Consigne.
D'après le texte sur le glyphosate, combien de bols de Cheerios une personne devrait-elle manger chaque jour pendant plus d'un an pour approcher la limite suggérée par Santé Canada ?

La vérité qui dérange à propos du glyphosate est qu’il ne s’agit pas nécessairement d’un poison, à moins qu’il ne soit utilisé de manière irresponsable.

La plupart des agriculteurs adhèrent à des pratiques responsables et durables basées sur une agriculture de précision, où la surexploitation devient à la fois coûteuse et inutile.

Santé Canada n’a pas aidé avec une stratégie de communication atroce des risques, tout en sachant qu’il traitait l’une des questions les plus controversées en agriculture. Santé Canada a démontré une certaine hésitation à divulguer toute l’information dont il disposait, forçant les médias à creuser plus profondément dans la « boîte noire » du ministère fédéral. Or, il devrait démontrer autant de transparence que possible, surtout en ce qui concerne des dossiers liés au génie génétique et à la phytotechnie. Santé Canada a tout simplement aggravé les choses.

En effet, la représentation fausse de la toxicité du glyphosate induit en erreur le public, la communauté scientifique et les régulateurs. Il faut souligner que la présence du glyphosate n’est pas nécessairement synonyme de toxicité.

L’intention de Santé Canada est d’harmoniser les normes à l’échelle de l’Amérique du Nord. Dans un souci de transparence, Santé Canada devrait clarifier la raison pour laquelle l’évaluation est effectuée en premier lieu et faire la lumière sur celles qui demandent une telle évaluation. Il doit également expliquer les risques liés à l’utilisation de la substance. Selon les normes connues, une personne devrait manger au moins 32 bols de Cheerios par jour pendant plus d’un an pour approcher la limite suggérée par Santé Canada. De plus, ce seuil est au moins 100 fois inférieur aux niveaux pouvant avoir une incidence nocive sur la santé d’une personne.

De nombreuses études suggérant la nocivité du glyphosate établissent souvent des normes qui sortent de nulle part.

Sans surprise, on retrouve de nombreux écologistes et groupes d’agriculture biologique à l’origine de nombreux rapports condamnant l’utilisation du glyphosate. Pendant des années, ces mêmes groupes ont fait la guerre aux organismes génétiquement modifiés, les OGM, pour se rendre compte que les campagnes de peur des « frankenfoods » ne fonctionnaient pas.

Maintenant, ils visent les produits chimiques liés au génie génétique utilisés dans l’agriculture, mais espérer une agriculture moderne exempte de produits chimiques relève tout simplement de l’irréalisme, surtout en raison des changements climatiques. Nous avons parcouru un long chemin depuis l’ère des bols à poussière dans les Prairies et avons collectivement appris comment la science des sols peut servir l’agriculture de manière plus efficace avec le soutien de biotechnologies ingénieuses.

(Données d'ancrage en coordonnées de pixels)

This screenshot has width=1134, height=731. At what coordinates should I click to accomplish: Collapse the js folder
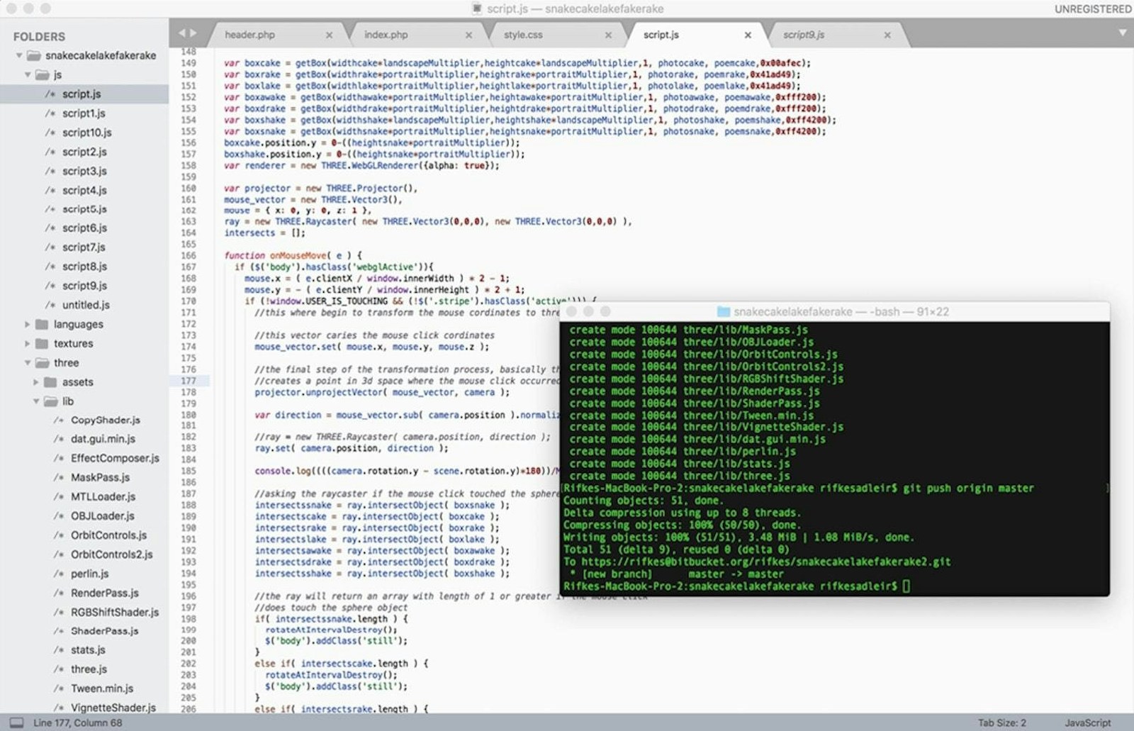[28, 74]
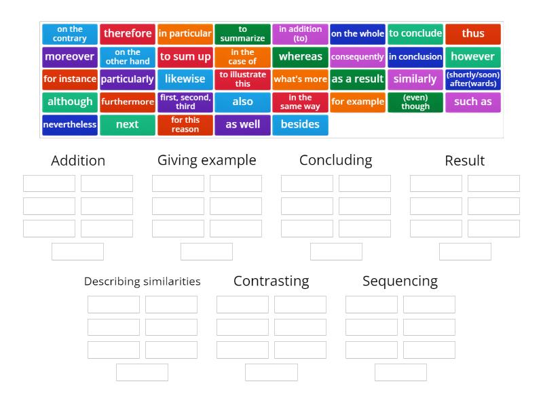
Task: Click the bottom slot under Sequencing
Action: tap(400, 372)
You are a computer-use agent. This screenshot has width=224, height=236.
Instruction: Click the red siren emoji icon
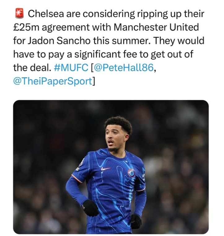pos(19,14)
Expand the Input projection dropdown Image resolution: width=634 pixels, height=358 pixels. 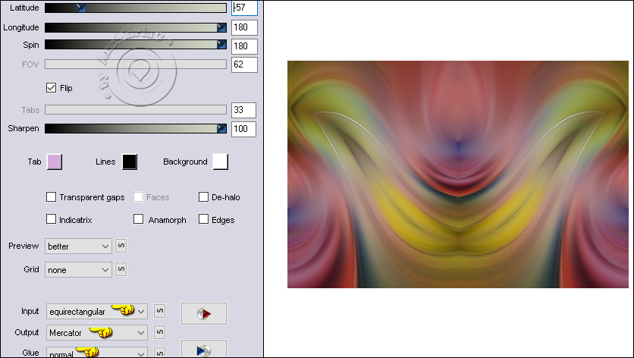click(x=96, y=311)
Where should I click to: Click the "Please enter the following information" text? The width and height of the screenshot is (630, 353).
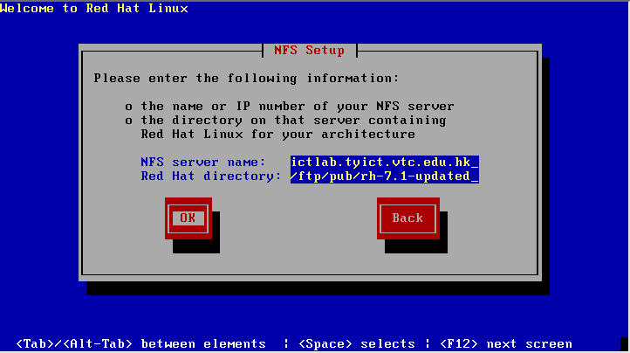coord(246,78)
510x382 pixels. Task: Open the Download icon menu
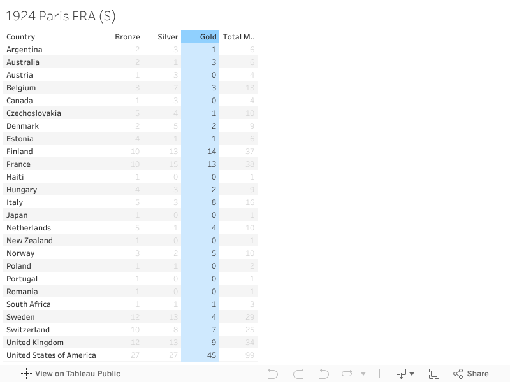[402, 374]
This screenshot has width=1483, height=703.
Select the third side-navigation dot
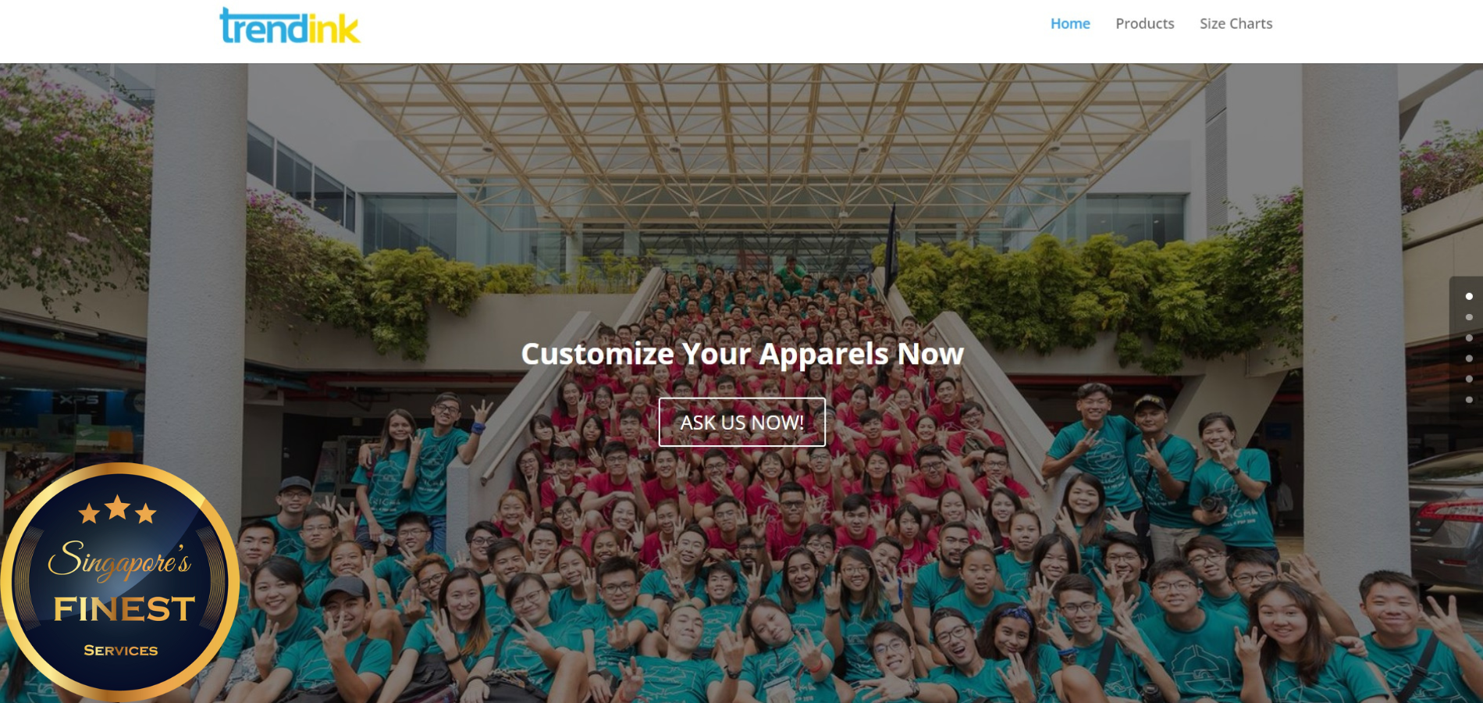[x=1469, y=337]
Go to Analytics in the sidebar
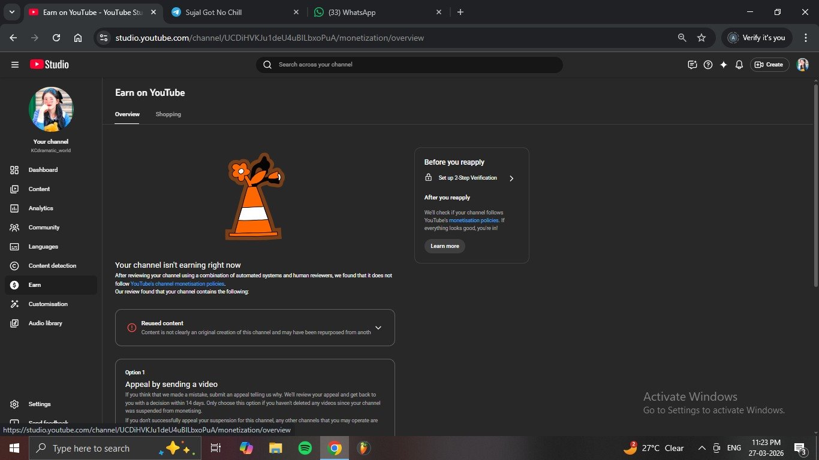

Réponse.
Au moins 32 bols par jour.